Solved: How do I test my storage system using FIO across m...

ekost · ‎09-21-2020

Overview: Flexible I/O (FIO) is a storage I/O testing tool. It offers options to perform a variety of storage tests, has detailed reporting, is CLI-based, and can run simultaneous tests across many machines using one control node. A pre-compiled version is available for multiple *nix distributions and Windows. See Flexible I/O Binary packages for the latest builds.

ekost · ‎09-25-2020

Pre-requisites to performing a test:
* The FIO package. Compile your own build, pull via the package manager du jour, or grab a precompiled version for your distro. The FIO version must be consistent when testing across multiple machines.

* A sufficient machine count to perform the load test on the storage. These machines will run FIO with the 'server' switch and be managed by a captain. Example: If you're planning on a 10 indexer cluster, run the test across all 10 indexer machines simultaneously.

* Identify the storage volume to be tested on each machine. This can be a shared storage path, a mounted storage path on all machines, etc.

* Check the free space on the selected storage volume. Depending upon the switches chosen for the test, you could use 1TB or more free space on the volume for each machine being tested.

* A user account with sufficient permission to run programs, write files, and open high TCP ports. Using root is not required. The account also needs read and write permissions to the storage volume being tested.

* An allowed open TCP port on each FIO 'server' machine (default TCP:8765) that'll accept an inbound request from the captain.

* Ample time for the test to run.

* A change control, or at least a friendly warning to any infrastructure monitoring teams as the test might trigger load alerts or other warnings.

Implementation tasks for testing:
* Select a machine to be the captain for the FIO testing. The test will not run on this node. It's only a coordinator.

* Distribute or build FIO on all non-captain machines running the test, and check the version.

* If splunk is installed on the test machines, stop splunk services before running the FIO test.
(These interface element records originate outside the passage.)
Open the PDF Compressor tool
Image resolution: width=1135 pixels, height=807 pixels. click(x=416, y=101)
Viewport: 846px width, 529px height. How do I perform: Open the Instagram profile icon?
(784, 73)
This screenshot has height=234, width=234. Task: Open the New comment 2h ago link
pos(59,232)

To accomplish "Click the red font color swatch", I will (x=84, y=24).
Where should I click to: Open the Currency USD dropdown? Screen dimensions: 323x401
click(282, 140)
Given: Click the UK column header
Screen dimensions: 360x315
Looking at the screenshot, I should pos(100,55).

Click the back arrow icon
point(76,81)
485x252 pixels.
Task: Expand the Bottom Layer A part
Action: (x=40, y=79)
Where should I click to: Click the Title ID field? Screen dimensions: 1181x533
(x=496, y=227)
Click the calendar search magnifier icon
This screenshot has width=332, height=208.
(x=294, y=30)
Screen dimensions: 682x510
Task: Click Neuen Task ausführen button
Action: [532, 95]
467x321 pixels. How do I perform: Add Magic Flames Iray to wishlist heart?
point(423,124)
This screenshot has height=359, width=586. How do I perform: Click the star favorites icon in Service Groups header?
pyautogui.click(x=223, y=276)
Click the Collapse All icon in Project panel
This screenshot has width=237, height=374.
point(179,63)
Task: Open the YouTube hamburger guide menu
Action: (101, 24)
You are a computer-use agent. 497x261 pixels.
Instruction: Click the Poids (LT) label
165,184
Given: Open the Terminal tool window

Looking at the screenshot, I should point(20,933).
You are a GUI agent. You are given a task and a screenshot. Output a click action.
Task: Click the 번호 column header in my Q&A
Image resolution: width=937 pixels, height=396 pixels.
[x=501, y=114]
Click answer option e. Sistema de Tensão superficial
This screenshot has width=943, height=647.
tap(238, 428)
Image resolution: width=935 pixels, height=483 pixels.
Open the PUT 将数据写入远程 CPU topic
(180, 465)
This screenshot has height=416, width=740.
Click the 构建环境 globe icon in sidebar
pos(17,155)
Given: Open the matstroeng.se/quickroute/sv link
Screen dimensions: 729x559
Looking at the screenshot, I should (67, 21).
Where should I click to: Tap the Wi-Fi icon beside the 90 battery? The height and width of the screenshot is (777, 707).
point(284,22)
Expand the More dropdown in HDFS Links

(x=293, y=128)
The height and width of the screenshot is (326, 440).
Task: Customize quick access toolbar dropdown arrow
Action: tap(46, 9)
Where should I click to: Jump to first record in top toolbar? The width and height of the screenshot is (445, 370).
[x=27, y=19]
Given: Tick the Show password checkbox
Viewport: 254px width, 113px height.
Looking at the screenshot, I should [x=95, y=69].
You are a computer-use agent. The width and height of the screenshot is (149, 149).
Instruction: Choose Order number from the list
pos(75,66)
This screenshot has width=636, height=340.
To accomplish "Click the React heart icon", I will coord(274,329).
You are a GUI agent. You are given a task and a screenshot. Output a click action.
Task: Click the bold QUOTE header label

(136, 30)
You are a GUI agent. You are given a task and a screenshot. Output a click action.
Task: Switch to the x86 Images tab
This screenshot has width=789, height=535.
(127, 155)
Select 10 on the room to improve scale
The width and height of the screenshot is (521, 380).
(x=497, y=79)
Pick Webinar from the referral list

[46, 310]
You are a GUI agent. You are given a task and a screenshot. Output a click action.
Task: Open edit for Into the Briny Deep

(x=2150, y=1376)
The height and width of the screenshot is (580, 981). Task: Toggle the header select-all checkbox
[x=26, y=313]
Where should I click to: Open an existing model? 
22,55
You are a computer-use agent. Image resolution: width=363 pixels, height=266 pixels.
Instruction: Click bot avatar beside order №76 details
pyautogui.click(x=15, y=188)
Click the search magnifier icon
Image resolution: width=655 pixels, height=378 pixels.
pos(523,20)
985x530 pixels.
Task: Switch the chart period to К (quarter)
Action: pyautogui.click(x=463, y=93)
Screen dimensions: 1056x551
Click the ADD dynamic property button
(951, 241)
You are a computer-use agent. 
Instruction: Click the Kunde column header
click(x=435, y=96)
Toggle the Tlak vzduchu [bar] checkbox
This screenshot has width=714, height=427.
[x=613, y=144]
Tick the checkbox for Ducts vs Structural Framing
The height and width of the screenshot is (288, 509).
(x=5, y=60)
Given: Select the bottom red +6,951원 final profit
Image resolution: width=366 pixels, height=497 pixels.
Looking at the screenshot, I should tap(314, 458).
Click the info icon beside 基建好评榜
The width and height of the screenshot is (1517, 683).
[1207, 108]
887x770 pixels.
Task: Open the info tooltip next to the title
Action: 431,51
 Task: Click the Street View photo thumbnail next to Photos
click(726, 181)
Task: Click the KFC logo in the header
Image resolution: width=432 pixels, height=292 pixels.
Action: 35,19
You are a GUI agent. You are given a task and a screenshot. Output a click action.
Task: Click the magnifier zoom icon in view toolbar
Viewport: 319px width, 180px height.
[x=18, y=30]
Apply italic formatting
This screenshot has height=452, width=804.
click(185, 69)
* Start FIO on all of the non-captain machines using the server switch:

fio --server

* OPT: Run tool in background if desired: fio --server &
* OPT: Verify the TCP port is open and listening: netstat -an | grep 8765

* On the captain machine, create a text file containing a list of all hosts to communicate with. For example: host.list
* Add each test machine by IP or hostname, one line per host.

* On the captain machine, create a job file to define the test parameters. For example: random_rw.fio

* On the captain machine, update the job file with the switches that best define the storage parameters you want to use for the test. Field reps testing storage for Splunk Enterprise with FIO commonly use these settings in the job file:

[global]
ioengine=libaio
iodepth=16
bssplit=4k/60:8k/:32k/
direct=1
size=<2x RAM size>
stonewall
group_reporting
directory=/mnt/<volume_name>

[random-read-write-1]
rw=randrw
numjobs=1

[random-read-write-many]
rw=randrw
numjobs=<CPU core count from OS>

[sequential-read-write-1]
rw=readwrite
numjobs=1

[sequential-read-write-many]
rw=readwrite
numjobs=<CPU core count from OS>

Notable settings used in the job file:
* size: The size of the file on disk used for read and write testing. Suggested 2x Total RAM on machine.
* numjobs: The number of jobs to run simultaneously. Suggested as the core count reported by the OS. Setting numjobs >1creates a new file for each job using the 'size' setting.
Example: A test with size=32 and numjobs=16 (representing a 32GB RAM host with 16 cores) will create 16 32GB files (~512GB) on the storage volume for each machine being tested.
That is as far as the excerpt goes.